File still open 25 years after 4-year-old Victoria boy's disappearance
An image of Michael Dunahee, who disappeared from a Victoria, B.C. playground in 1991, shows what he could look like today. (Courtesy MichaelDunahee.ca)
The Canadian Press
Published Thursday, March 24, 2016 7:20AM EDT
VICTORIA -- The Dunahee family had just arrived at the school grounds for a football game when small, freckled Michael, wearing a Teenage Mutant Ninja Turtles T-shirt and blue sneakers, ran off to a nearby playground, his mother remembers.
When Crystal Dunahee turned around moments later after taking Michael's little sister out of her stroller, he was gone.
That was 25 years ago. She hasn't seen him since.
"It's still raw," said Dunahee in an interview. "The grief is still there, no matter how many years have passed."
The disappearance of four-year-old Michael Dunahee on the afternoon of March 24, 1991, from Victoria's Blanshard Elementary School playground sparked one of the largest police investigations in Canadian history.
There have been numerous leads over the years, though none so far have provided any conclusive answers as to what happened that day.
In 2013, a Metro Vancouver man bearing a striking resemblance to an age-enhanced picture of Michael willingly offered a DNA sample for testing, but Victoria Police eventually concluded it didn't match that of the missing boy.
"We're finding it really hard to believe it's been 25 years and we still don't have answers," said Dunahee.
Still, the investigation remains open into how the blond-haired, blue-eyed youngster vanished without a trace.
"In a lot of cases ... that police deal with, it's usually that one piece of information that we're missing, and we're just hopeful that we receive that one tip that we need to bring closure to the family," said Const.
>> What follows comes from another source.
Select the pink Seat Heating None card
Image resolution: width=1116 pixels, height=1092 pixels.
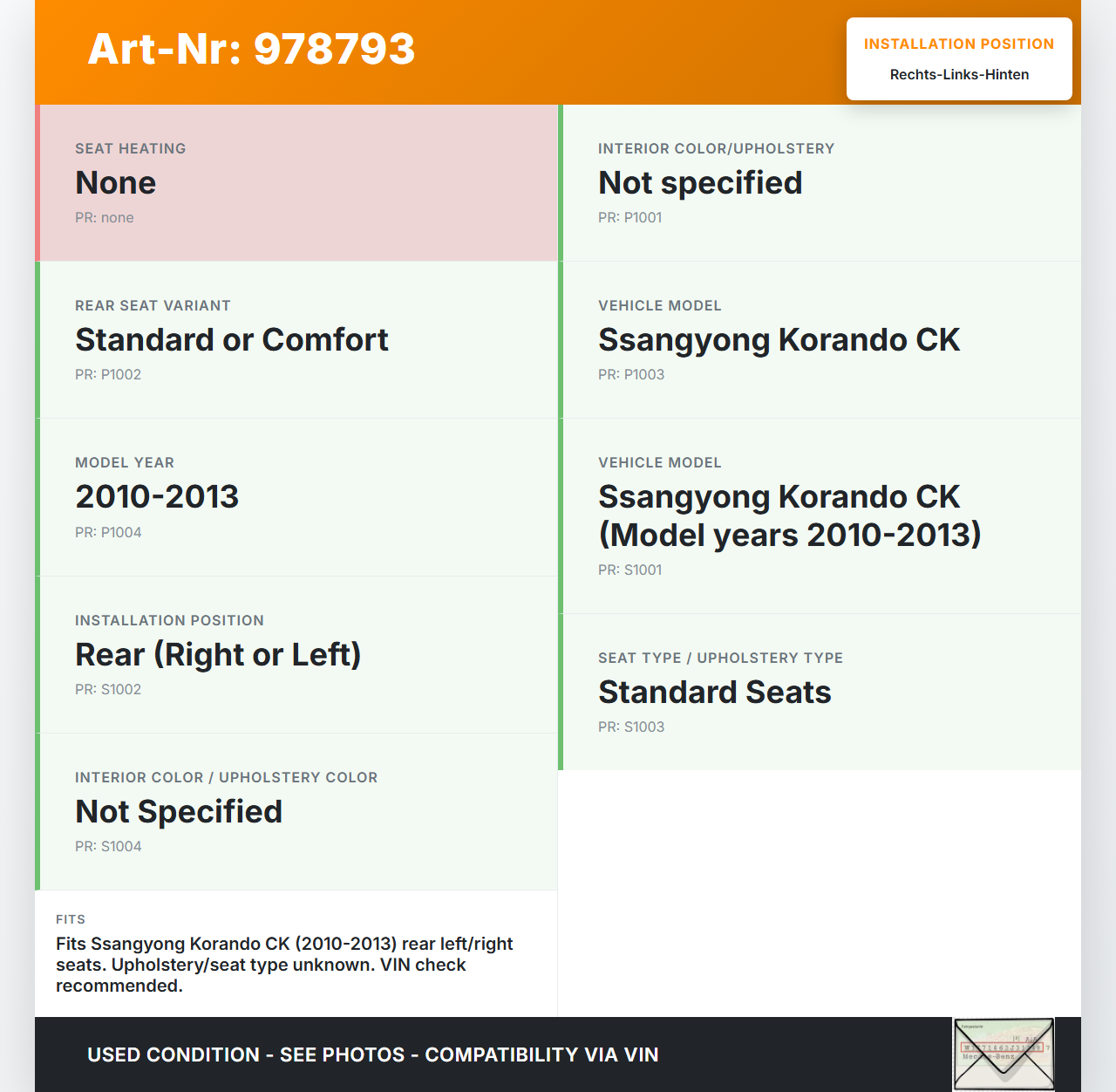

Matthew Rutherford of the Victoria Police Department.
"Every file's an open file until there's adequate conclusion," he added. "It's still an active investigation."
The Dunahee family continues to believe, despite the pain that persists.
"It's like picking a scab off: you're going to open it up again, and you relive it over and over again," Dunahee said. "(But) the hope remains."